An e-mail had been sent to 64 others at the same time, saying the firm was withdrawing all offers.
Rohan Coelho, 21, a resident of Navi Mumbai, was looking at apartments in Gurgaon early last week.
Almost 10 months ago, he had been handpicked from Birla Institute of Technology and Science-Goa by Grofers, one of the hottest delivery start-ups in the country.
A few weeks later, he was offered a package north of Rs 12 lakh (Rs 1.2 million) a year and the company raised $120 million in fresh funds.
Coelho had been in constant touch with human resources department ever since.
They were as eager to welcome him as he was to join them.
Then, on the evening of June 28, his phone pinged.
He had an e-mail from Grofers.
A few hundred km away, 23-year-old Anwesha Sharma (name changed) was at Varanasi railway station to board a train to Delhi.
Gurgaon awaited her.
Grofers had promised her a lucrative job, just like Coelho.
But, as she was about to get on the train, she got an e-mail from Grofers.
The e-mail had been sent to 64 others at the same time, saying the firm was withdrawing all offers.
No phone calls.
A two-sentence e-mail.
The students lashed out.
Facebook posts and tweets detailing the event were posted.
Coelho and others marched to the Grofers’ office in Gurgaon and demanded to meet the HR and the management.
“After much waiting, two people from HR came down to meet us.
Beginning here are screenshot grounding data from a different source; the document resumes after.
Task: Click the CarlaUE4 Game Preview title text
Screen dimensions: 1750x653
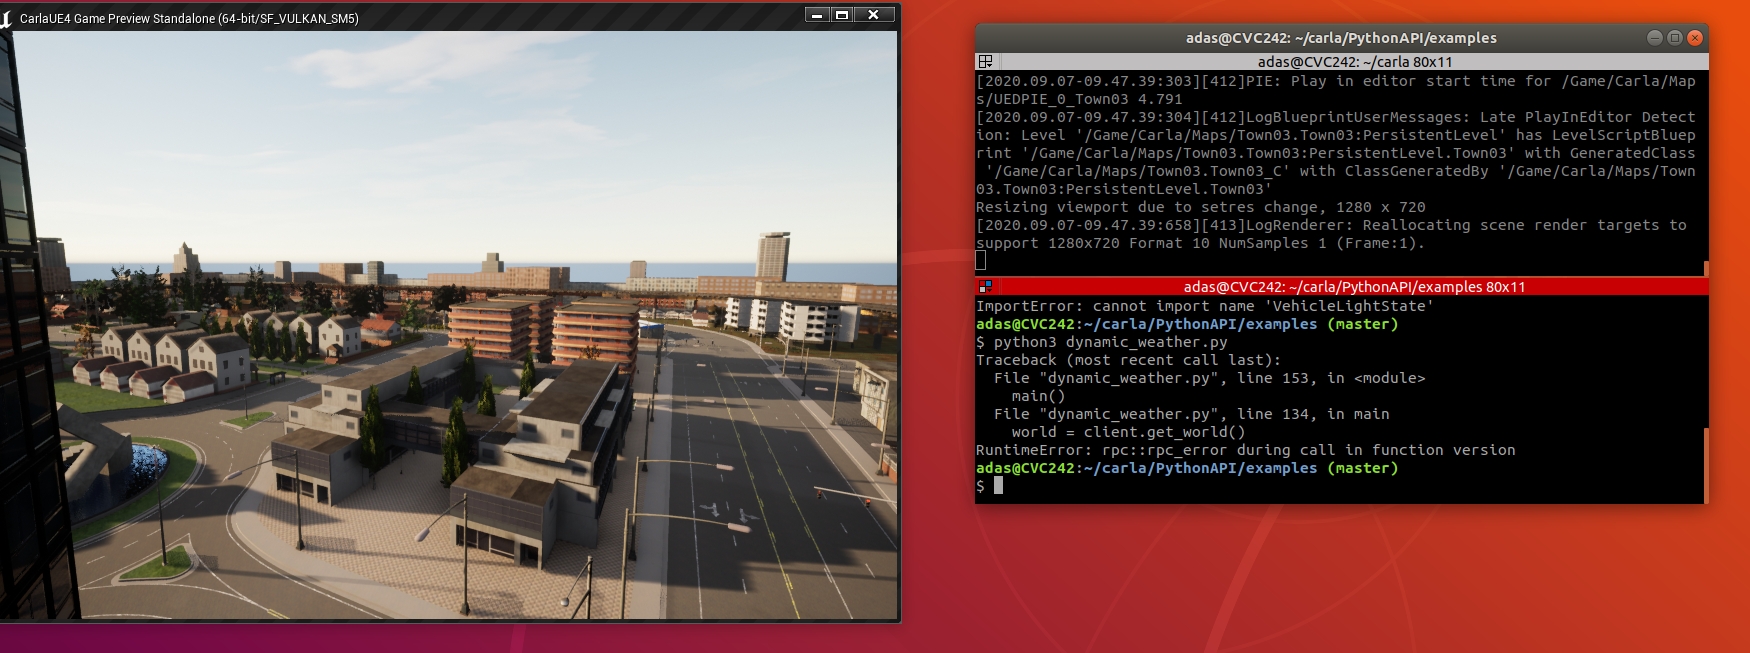Action: 189,18
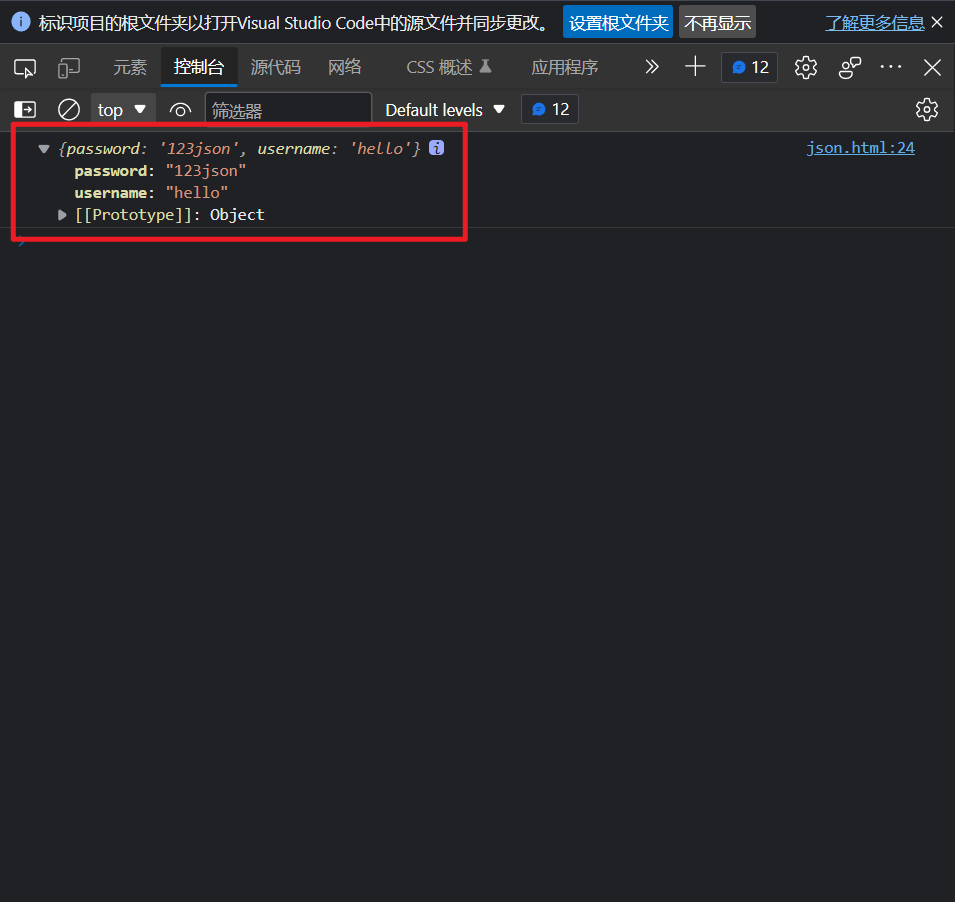Click into the 筛选器 filter field
The image size is (955, 902).
[287, 110]
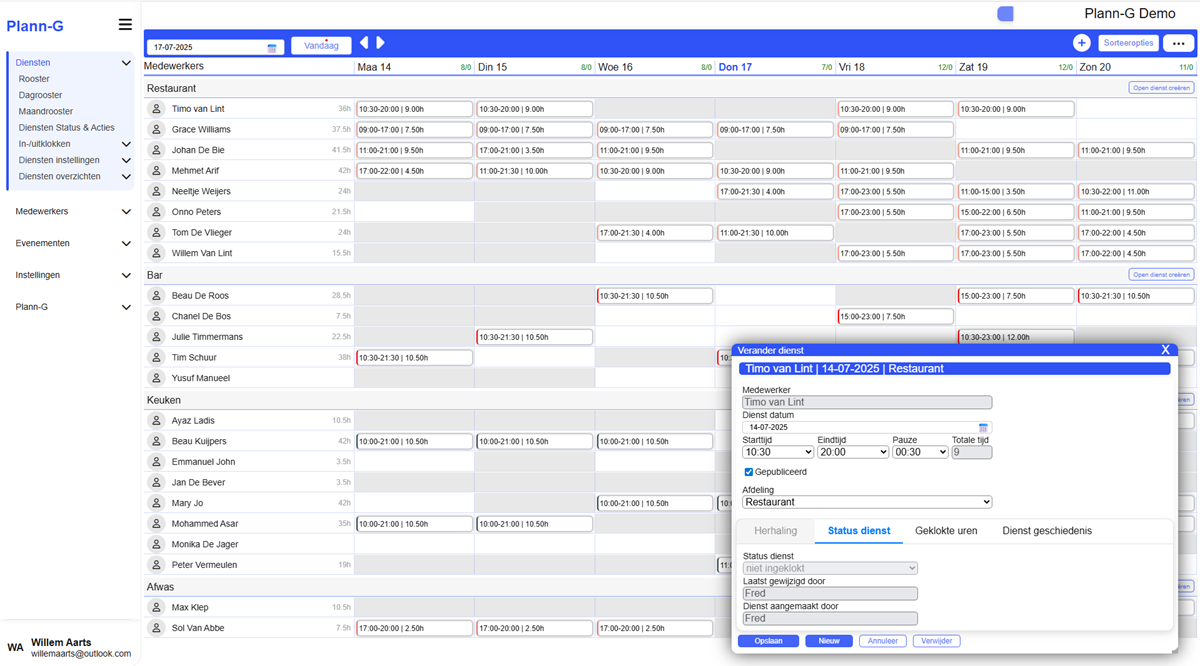The image size is (1200, 666).
Task: Toggle the Gepubliceerd checkbox
Action: point(749,472)
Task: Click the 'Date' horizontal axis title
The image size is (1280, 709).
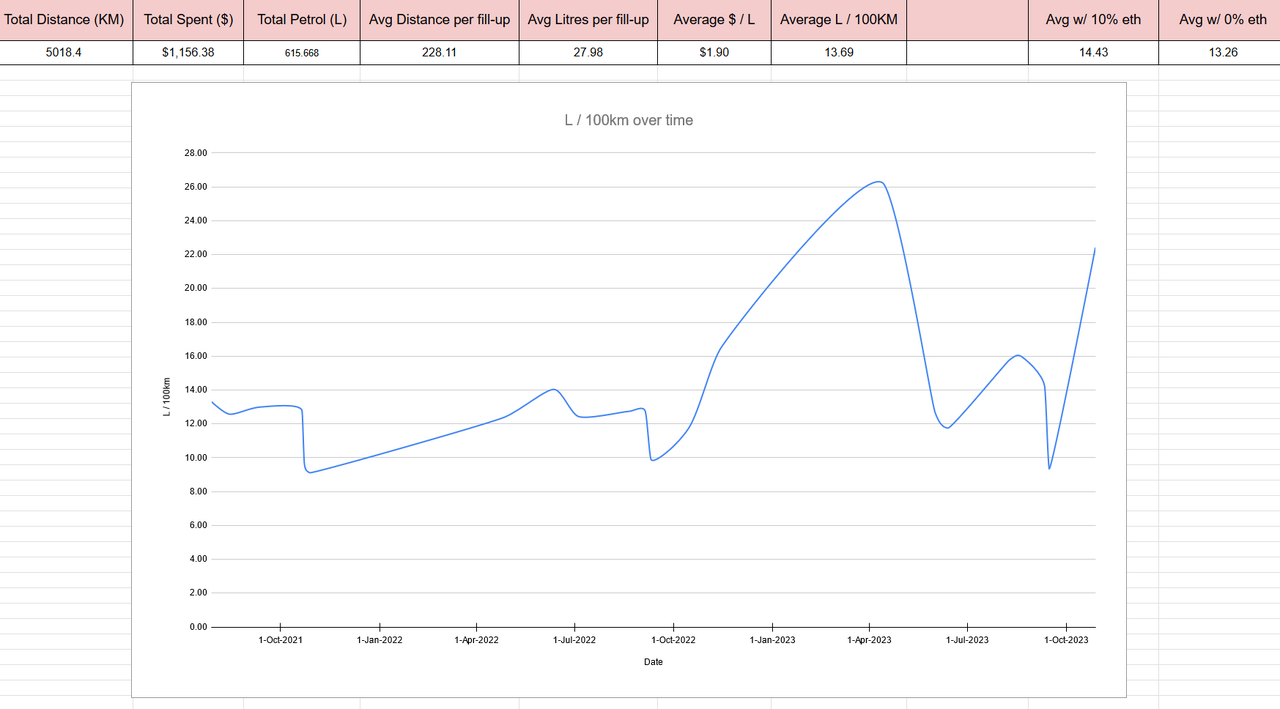Action: 653,662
They gave us no written assurances. . . .
We asked to meet the management and they refused,” said Coelho.
Some were told they had to vacate the hotel room they had been occupying ahead of the joining date, in a day.
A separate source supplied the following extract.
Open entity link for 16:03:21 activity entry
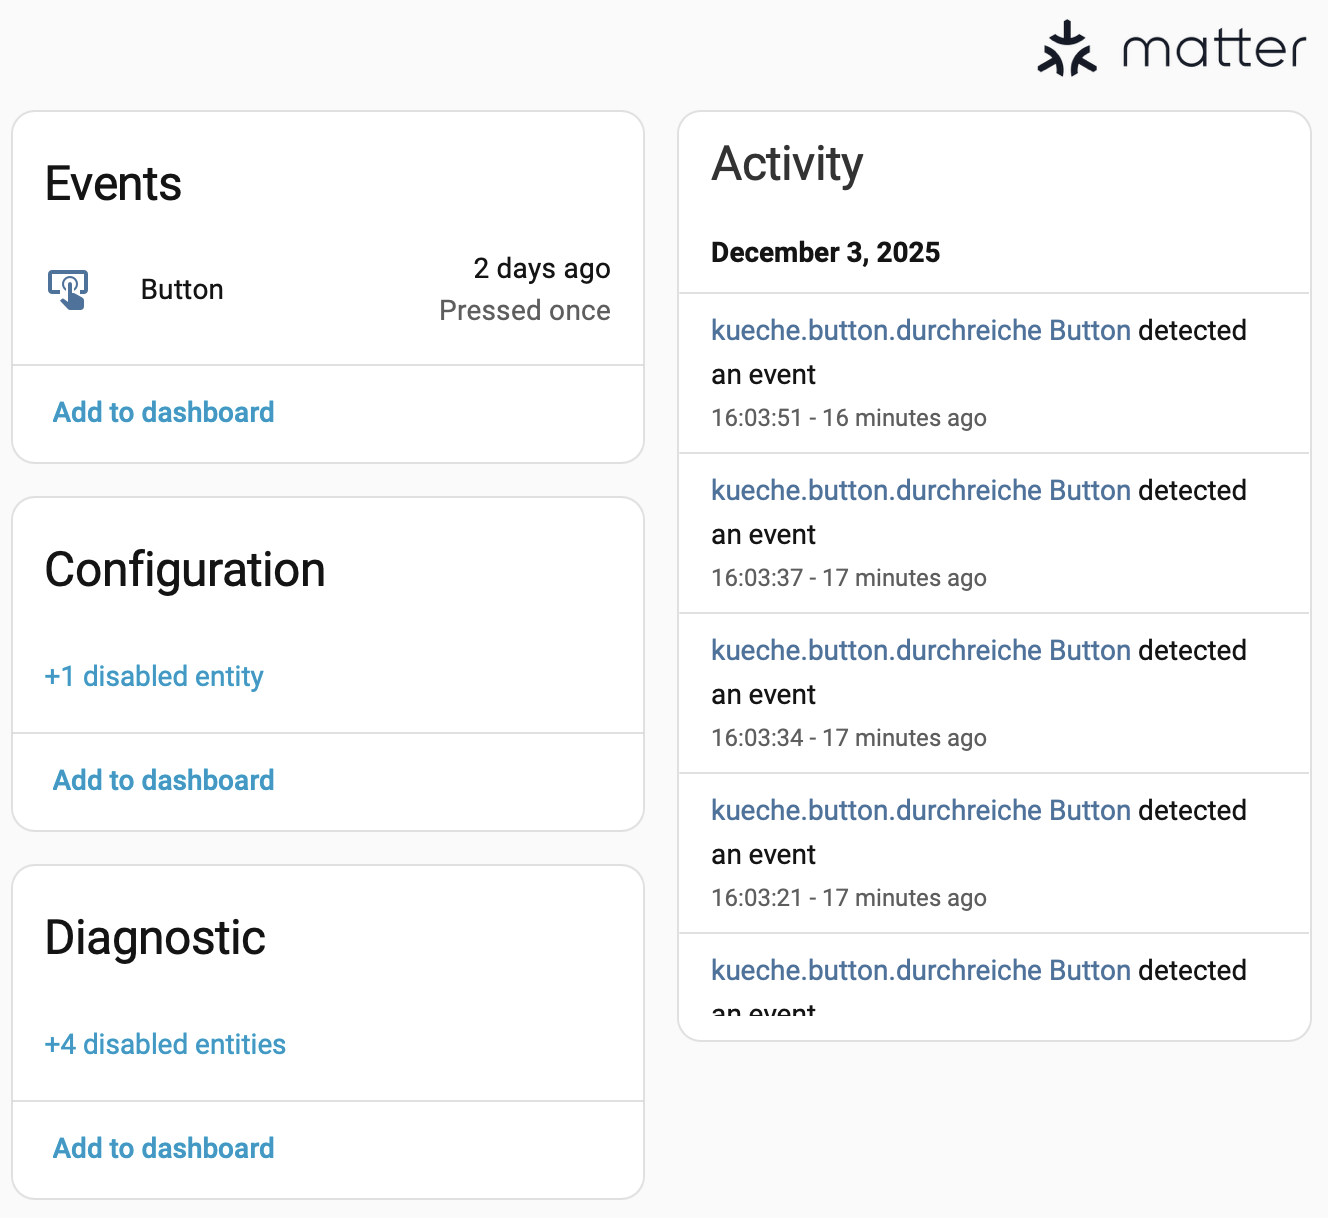Image resolution: width=1328 pixels, height=1218 pixels. click(x=920, y=811)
The graduates were, however, assured return train fares.
Calls were made to HR but everyone who had interacted with them had turned off their phones.
No one was sure if they would get the money to go home.
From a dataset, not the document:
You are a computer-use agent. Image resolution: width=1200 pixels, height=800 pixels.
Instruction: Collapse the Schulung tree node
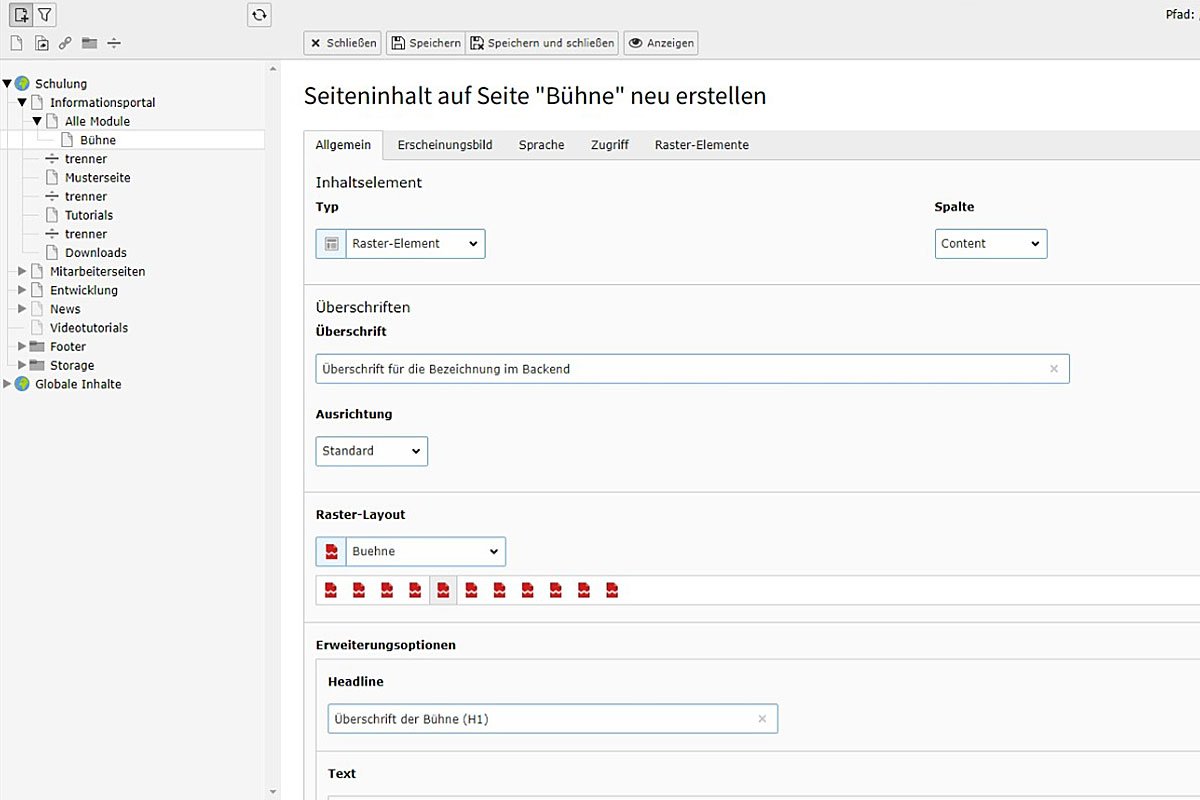[x=8, y=83]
The hotel desk insisted they either pay up or vacate it. Everyone left.
The students wrote angry e-mails, asking if the firm had any plans to pay them any compensation.
But, since none of them had actually joined the company, they were eligible for nothing.
They were forced to go home.
Several like Coelho could afford to fly back to Mumbai.
Others have been trying and failing to get the last-minute train.
The graduates have gone quietly into the night.
“We don’t think we can sue the company. . . if this was another country, maybe,” said Coelho.
The colleges, however, have not given up the fight.
Neither have the alumni network at BITS, Pilani and its Goa campus; Motilal Nehru National Institute of Technology at Allahabad; Indian School of Mines, Dhanbad; and National Institutes of Technology at Surathkal and Allahabad.
“Grofers had bargained very hard to get a Day One slot.
They were offering a very attractive job profile and pay packages,” said a professor in charge of one of the engineering institutes whose students had to return empty-handed.
He told this newspaper even if Grofer’s business is facing a slowdown, the firm should have handled it better.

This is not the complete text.